Tiongkok menolak paspor untuk membatasi kritik dan kelompok minoritas, bahkan ketika jutaan orang bepergian ke luar negeri
BEIJING – Berikan paspor Anda kepada polisi atau paspor Anda akan dibatalkan, bacakan pemberitahuan tersebut kepada 4,4 juta penduduk Prefektur Otonomi Ili Kazakh di barat laut Tiongkok.
Pertanyaan tersebut kini tampak keterlaluan bagi sebagian besar warga Tiongkok, yang sudah semakin terbiasa bepergian ke luar negeri untuk tujuan wisata, belajar, atau bekerja selama lebih dari satu dekade sejak pembatasan paspor dilonggarkan.
Namun ceritanya sangat berbeda bagi kelompok-kelompok yang menjadi sasaran Partai Komunis yang berkuasa, yang telah lama menolak memberikan paspor kepada para pembangkang yang mungkin mempermalukan partai tersebut di luar negeri.
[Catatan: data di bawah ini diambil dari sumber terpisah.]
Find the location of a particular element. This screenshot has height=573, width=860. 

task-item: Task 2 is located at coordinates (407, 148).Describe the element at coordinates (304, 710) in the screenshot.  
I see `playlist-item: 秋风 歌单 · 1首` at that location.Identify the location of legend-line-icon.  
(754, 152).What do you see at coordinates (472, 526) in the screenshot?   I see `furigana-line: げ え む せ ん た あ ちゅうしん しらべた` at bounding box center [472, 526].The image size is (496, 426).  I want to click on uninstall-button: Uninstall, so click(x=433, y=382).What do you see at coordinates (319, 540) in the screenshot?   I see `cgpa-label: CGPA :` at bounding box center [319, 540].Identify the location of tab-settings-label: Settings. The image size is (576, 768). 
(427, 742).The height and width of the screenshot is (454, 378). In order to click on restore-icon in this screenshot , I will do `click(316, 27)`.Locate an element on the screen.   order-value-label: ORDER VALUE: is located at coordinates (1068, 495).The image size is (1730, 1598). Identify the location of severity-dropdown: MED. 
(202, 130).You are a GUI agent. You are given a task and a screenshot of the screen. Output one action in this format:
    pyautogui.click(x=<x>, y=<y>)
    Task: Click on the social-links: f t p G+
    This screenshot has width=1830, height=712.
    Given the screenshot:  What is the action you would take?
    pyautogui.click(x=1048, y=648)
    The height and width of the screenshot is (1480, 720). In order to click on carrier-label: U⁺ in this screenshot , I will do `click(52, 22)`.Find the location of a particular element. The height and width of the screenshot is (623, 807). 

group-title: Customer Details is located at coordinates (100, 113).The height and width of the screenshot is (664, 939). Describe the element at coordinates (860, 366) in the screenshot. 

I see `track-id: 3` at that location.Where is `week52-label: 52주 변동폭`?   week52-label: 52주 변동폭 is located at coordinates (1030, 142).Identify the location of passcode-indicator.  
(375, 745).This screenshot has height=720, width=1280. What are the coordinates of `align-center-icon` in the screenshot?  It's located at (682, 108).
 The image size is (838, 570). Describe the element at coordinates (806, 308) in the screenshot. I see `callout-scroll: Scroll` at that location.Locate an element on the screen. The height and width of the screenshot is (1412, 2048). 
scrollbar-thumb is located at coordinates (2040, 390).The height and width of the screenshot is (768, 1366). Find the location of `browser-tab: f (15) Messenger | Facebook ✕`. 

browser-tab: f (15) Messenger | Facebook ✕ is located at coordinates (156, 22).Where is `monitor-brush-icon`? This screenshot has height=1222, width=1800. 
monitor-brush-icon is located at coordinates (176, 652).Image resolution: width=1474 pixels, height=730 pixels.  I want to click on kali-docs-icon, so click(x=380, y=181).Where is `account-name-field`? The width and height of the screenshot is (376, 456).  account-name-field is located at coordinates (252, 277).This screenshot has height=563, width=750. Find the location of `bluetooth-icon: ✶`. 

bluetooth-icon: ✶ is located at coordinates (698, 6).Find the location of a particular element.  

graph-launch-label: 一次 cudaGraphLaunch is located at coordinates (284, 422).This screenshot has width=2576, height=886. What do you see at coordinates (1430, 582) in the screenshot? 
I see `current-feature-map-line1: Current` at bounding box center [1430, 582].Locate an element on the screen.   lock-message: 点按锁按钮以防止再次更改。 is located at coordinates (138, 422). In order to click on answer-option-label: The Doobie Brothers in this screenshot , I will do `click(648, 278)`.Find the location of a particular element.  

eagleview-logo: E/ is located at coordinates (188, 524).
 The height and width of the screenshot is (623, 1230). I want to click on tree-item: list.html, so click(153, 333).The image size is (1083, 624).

Kini, karena sebagian besar paspor Tiongkok mudah diperoleh, semakin terkikisnya hambatan perjalanan telah memunculkan pola baru yang menunjukkan bahwa seluruh kelompok etnis yang dianggap berpotensi berisiko terhadap kepemimpinan – seperti Muslim Uyghur dan Buddha Tibet – sebagian besar dilarang.
Dengan tidak memberikan mereka kesempatan untuk bekerja, mendapatkan pendidikan dan melakukan perjalanan ke luar negeri, penahanan paspor telah menjadi salah satu senjata paling ampuh yang dimiliki partai tersebut dalam melawan perbedaan pendapat, baik yang nyata maupun yang dibayangkan.
Pemberitahuan di Ili, bagian dari wilayah Xinjiang yang luas yang berbatasan dengan Asia Tengah, menetapkan batas waktu 15 Mei bagi penduduk untuk menyerahkan paspor “untuk diamankan.” Pernyataan tersebut tidak memberikan alasan atas klaim tersebut.
Perintah tersebut menimbulkan keheranan karena Xinjiang adalah rumah bagi minoritas Uighur di Tiongkok, Muslim Turki yang berbeda secara budaya dan bahasa dari mayoritas Han di negara tersebut. Uighur (diucapkan WEE-gurs) semakin mendapat sorotan karena kelompok radikal melancarkan kampanye kekerasan tingkat rendah terhadap pemerintahan Tiongkok. Hal ini menyebabkan meningkatnya hambatan tidak resmi untuk melakukan perjalanan, bahkan di Tiongkok, seperti kesulitan dalam memesan tiket pesawat atau kamar hotel.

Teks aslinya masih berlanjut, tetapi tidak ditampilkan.